Study design (if review, criteria of inclusion for studies)
RCT
Participants
10 patients admitted to the Pediatric Ward of the University of Virginia Medical Center with cystic fibrosis and recurrent acute lower respiratory tract infections with P. aeruginosa isolated from their sputa.
Interventions
The patients received 500 to 1,500 mg of cefsulodin every 6 hours by intravenous infusion for 10 to 22 days.
Outcome measures
plasma peak drug levels, MIC, levels of cefsulodin in sputa, weight, pulmonary function, arterial blood gas values, adverse effects
Main results
Mean peak drug levels in plasma after 500, 1,000, and 1,500 mg were 46, 71, and 90 mug/ml, respectively, and the mean minimal inhibitory concentration of all organisms was 7.5 mug/ml.

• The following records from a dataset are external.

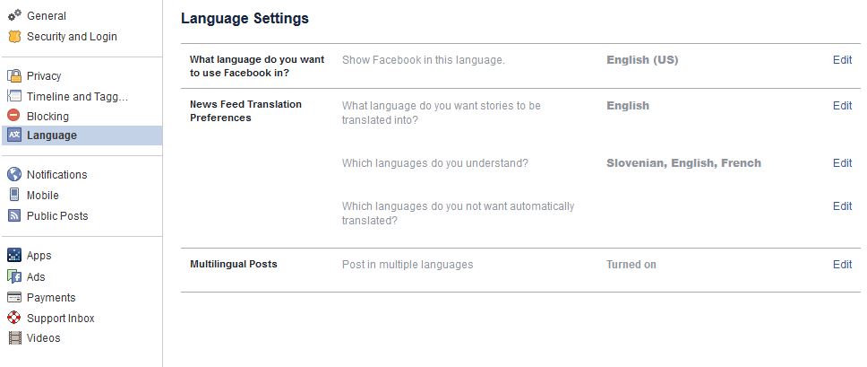Click the Support Inbox lifebuoy icon
Viewport: 867px width, 367px height.
13,318
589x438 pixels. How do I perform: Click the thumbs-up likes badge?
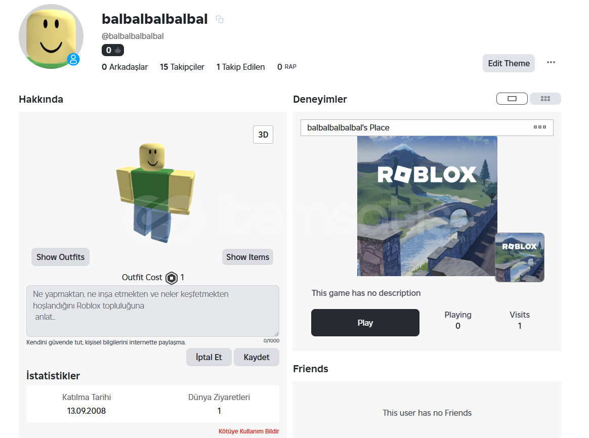113,50
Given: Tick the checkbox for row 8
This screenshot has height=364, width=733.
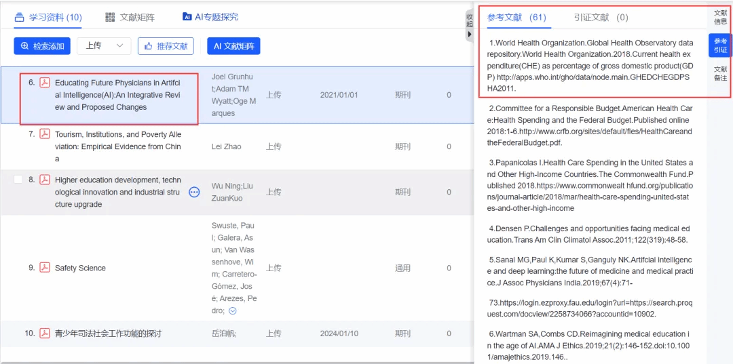Looking at the screenshot, I should [x=18, y=179].
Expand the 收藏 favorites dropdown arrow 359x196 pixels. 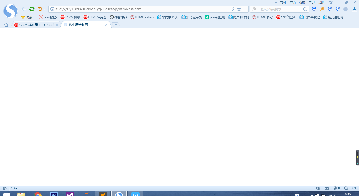35,17
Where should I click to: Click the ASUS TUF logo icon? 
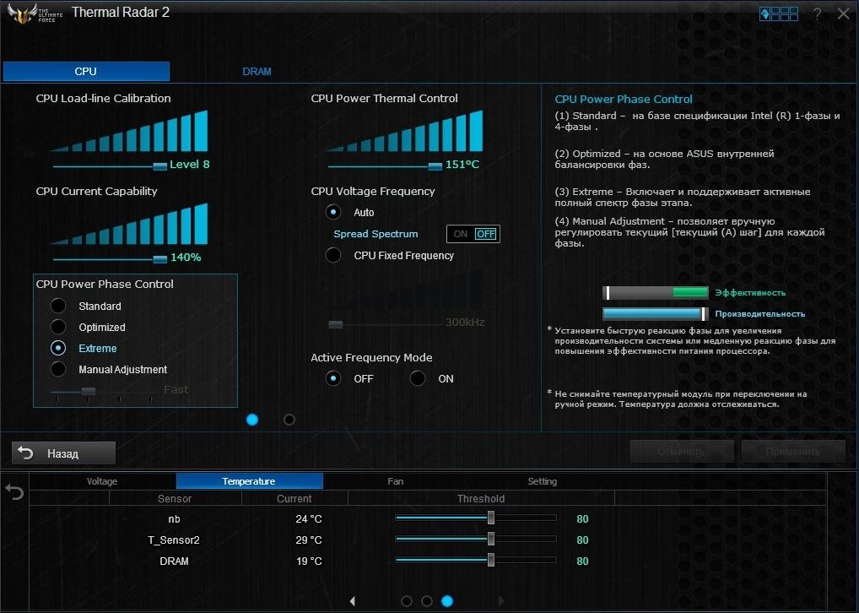click(x=23, y=14)
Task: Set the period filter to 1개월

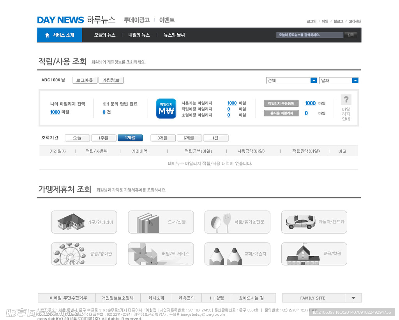Action: coord(130,138)

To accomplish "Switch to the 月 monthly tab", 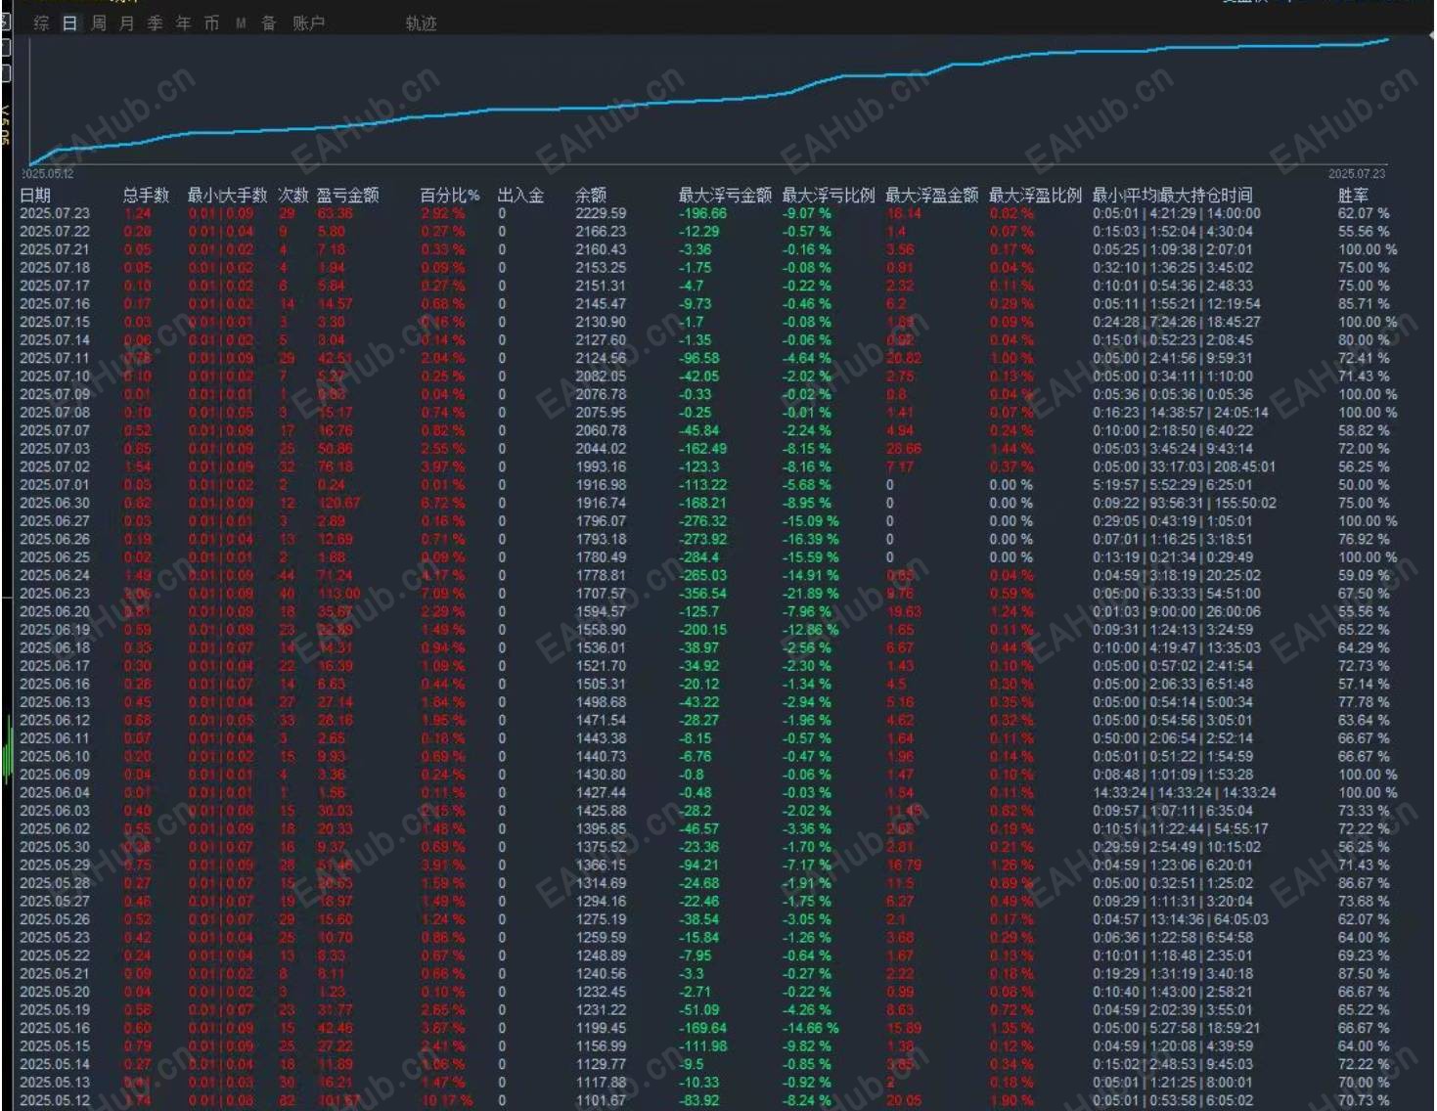I will (x=126, y=23).
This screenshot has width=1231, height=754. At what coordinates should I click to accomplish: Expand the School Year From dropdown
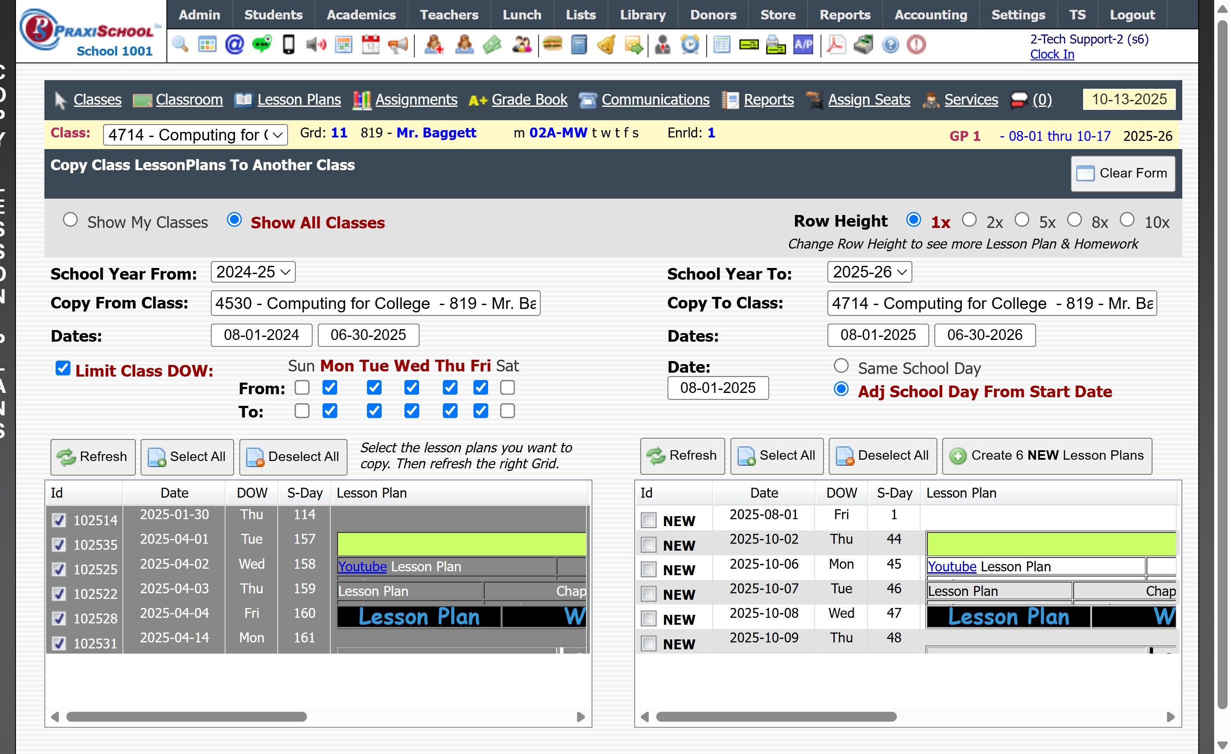click(x=253, y=272)
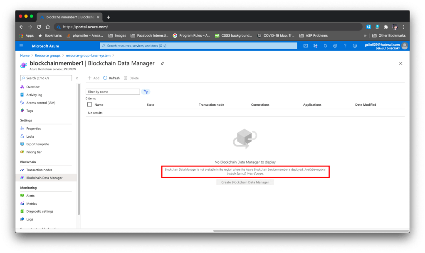The height and width of the screenshot is (253, 425).
Task: Toggle the select-all checkbox beside Name
Action: pyautogui.click(x=89, y=105)
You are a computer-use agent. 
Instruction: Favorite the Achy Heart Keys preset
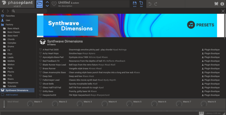(x=41, y=53)
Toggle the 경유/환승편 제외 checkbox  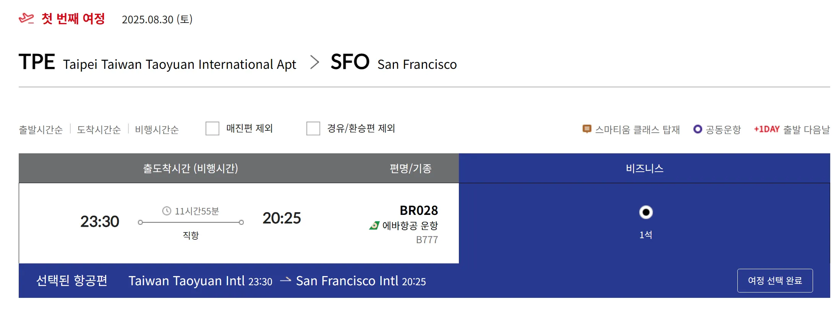tap(313, 128)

Detectable levels of cefsulodin in sputa were found in approximately half of the random samples and ranged from 2 to 5 mug/ml. The clinical response was satisfactory in nine (90%) of the patients. One patient gained weight and had improved pulmonary function tests but showed no reduction in sputum production and no improvement in arterial blood gas values. In pulmonary function tests, four of five patients tested showed an average 43% increase in forced vital capacity after initiation of therapy and five of five had an average 51% increase in forced expired volume in 1 s. No adverse effects were observed.